Andrew Shain of Greenville Online reports.

USC to be smoke-free on Jan. 1

The University of South Carolina’s Columbia campus will go tobacco-free on Jan. 1, school president Harris Pastides announced Friday.

USC will join at least 10 other schools in South Carolina — the nation’s fifth-largest tobacco-growing state — that already ban smoking or all tobacco products, including chewing tobacco. Another five S.C. colleges, including Clemson and Benedict College, are considering bans.

Since 2006, USC has banned tobacco use within 25 feet of buildings and outdoor seating areas, including patios.

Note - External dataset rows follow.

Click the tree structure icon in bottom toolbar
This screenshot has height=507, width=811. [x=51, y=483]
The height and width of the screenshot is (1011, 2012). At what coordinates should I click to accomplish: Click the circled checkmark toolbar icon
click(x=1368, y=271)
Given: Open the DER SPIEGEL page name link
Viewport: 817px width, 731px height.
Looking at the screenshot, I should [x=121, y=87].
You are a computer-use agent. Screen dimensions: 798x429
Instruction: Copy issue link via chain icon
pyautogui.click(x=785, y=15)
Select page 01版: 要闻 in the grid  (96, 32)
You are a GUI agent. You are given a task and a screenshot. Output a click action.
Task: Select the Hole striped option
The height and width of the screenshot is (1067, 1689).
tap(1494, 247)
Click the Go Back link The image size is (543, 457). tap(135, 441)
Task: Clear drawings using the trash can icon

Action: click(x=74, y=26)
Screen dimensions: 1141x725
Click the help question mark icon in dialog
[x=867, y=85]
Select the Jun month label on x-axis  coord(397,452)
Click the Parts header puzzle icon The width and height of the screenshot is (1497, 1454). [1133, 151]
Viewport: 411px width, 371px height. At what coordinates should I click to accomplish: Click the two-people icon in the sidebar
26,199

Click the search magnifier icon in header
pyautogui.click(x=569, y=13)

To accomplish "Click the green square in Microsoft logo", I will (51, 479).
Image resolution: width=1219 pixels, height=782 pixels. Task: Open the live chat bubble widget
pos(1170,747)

A campus-wide ban means fans tailgating at the former State Farmer s Market site or in school-owned parking lots, around basketball’s Colonial Life Arena and baseball’s Carolina Stadium, cannot light up cigarettes or chew tobacco.

Despite word around campus to the contrary, the ban will be enforced, Pastides said at Friday’s USC board of trustees meeting.

However, Pastides said he prefers university officers and the school’s nearly 40,000 faculty, employees and students offer reminders of the ban and ask tobacco users to attend stop-smoking programs to disciplining or ticketing violators.

“It will be imperfectly enforced,” he said. “This isn’t about how many people we catch. It’s about how many behaviors we could change. … This will be enforced in a gentle way.”